### GOAL OF THE EXERCISE:
Could you reproduce all of the records exactly?

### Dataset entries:
=== Begin Enclosure ===

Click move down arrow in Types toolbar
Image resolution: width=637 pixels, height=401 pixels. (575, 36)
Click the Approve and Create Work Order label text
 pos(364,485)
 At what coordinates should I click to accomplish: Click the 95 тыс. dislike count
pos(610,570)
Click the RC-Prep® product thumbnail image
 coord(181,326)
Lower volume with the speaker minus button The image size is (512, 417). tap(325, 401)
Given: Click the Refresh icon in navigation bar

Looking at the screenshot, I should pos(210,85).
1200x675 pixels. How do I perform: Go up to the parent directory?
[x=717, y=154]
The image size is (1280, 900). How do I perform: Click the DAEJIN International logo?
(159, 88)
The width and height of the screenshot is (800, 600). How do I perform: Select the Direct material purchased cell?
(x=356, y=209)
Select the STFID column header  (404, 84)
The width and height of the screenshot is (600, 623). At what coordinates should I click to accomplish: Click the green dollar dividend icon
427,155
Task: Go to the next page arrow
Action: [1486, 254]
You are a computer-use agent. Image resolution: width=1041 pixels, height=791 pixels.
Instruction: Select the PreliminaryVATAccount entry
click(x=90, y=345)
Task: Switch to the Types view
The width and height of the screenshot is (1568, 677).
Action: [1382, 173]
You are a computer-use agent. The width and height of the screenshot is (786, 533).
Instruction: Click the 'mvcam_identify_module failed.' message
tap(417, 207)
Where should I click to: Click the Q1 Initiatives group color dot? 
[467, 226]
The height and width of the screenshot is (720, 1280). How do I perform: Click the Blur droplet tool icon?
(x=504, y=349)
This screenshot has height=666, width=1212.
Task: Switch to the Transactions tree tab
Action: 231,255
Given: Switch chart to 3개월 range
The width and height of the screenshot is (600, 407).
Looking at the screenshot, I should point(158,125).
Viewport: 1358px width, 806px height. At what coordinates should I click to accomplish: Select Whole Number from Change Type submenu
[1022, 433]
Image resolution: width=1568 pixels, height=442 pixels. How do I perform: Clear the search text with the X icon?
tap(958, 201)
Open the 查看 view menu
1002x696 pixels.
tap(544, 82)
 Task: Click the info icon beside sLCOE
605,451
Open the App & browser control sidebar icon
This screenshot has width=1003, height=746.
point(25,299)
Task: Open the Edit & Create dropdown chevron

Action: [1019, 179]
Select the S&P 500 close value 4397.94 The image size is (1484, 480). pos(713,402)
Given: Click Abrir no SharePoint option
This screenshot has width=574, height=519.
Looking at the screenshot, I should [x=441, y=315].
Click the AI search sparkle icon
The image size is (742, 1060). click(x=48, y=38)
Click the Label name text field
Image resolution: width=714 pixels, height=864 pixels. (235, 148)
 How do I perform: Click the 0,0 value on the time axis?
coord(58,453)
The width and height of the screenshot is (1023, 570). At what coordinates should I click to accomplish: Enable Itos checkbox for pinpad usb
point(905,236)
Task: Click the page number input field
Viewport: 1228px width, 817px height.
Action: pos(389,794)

=== End Enclosure ===

### RESPONSE:
Click move down arrow in Types toolbar
Image resolution: width=637 pixels, height=401 pixels. (575, 36)
Click the Approve and Create Work Order label text
 pos(364,485)
 At what coordinates should I click to accomplish: Click the 95 тыс. dislike count
pos(610,570)
Click the RC-Prep® product thumbnail image
 coord(181,326)
Lower volume with the speaker minus button The image size is (512, 417). tap(325, 401)
Given: Click the Refresh icon in navigation bar

Looking at the screenshot, I should pos(210,85).
1200x675 pixels. How do I perform: Go up to the parent directory?
[x=717, y=154]
The image size is (1280, 900). How do I perform: Click the DAEJIN International logo?
(159, 88)
The width and height of the screenshot is (800, 600). How do I perform: Select the Direct material purchased cell?
(x=356, y=209)
Select the STFID column header  (404, 84)
The width and height of the screenshot is (600, 623). At what coordinates should I click to accomplish: Click the green dollar dividend icon
427,155
Task: Go to the next page arrow
Action: [1486, 254]
You are a computer-use agent. Image resolution: width=1041 pixels, height=791 pixels.
Instruction: Select the PreliminaryVATAccount entry
click(x=90, y=345)
Task: Switch to the Types view
The width and height of the screenshot is (1568, 677).
Action: [1382, 173]
You are a computer-use agent. The width and height of the screenshot is (786, 533).
Instruction: Click the 'mvcam_identify_module failed.' message
tap(417, 207)
Where should I click to: Click the Q1 Initiatives group color dot? 
[467, 226]
The height and width of the screenshot is (720, 1280). How do I perform: Click the Blur droplet tool icon?
(x=504, y=349)
This screenshot has height=666, width=1212.
Task: Switch to the Transactions tree tab
Action: 231,255
Given: Switch chart to 3개월 range
The width and height of the screenshot is (600, 407).
Looking at the screenshot, I should point(158,125).
Viewport: 1358px width, 806px height. At what coordinates should I click to accomplish: Select Whole Number from Change Type submenu
[1022, 433]
Image resolution: width=1568 pixels, height=442 pixels. How do I perform: Clear the search text with the X icon?
tap(958, 201)
Open the 查看 view menu
1002x696 pixels.
tap(544, 82)
 Task: Click the info icon beside sLCOE
605,451
Open the App & browser control sidebar icon
This screenshot has width=1003, height=746.
point(25,299)
Task: Open the Edit & Create dropdown chevron

Action: [1019, 179]
Select the S&P 500 close value 4397.94 The image size is (1484, 480). pos(713,402)
Given: Click Abrir no SharePoint option
This screenshot has width=574, height=519.
Looking at the screenshot, I should [x=441, y=315].
Click the AI search sparkle icon
The image size is (742, 1060). click(x=48, y=38)
Click the Label name text field
Image resolution: width=714 pixels, height=864 pixels. (235, 148)
 How do I perform: Click the 0,0 value on the time axis?
coord(58,453)
The width and height of the screenshot is (1023, 570). At what coordinates should I click to accomplish: Enable Itos checkbox for pinpad usb
point(905,236)
Task: Click the page number input field
Viewport: 1228px width, 817px height.
Action: pos(389,794)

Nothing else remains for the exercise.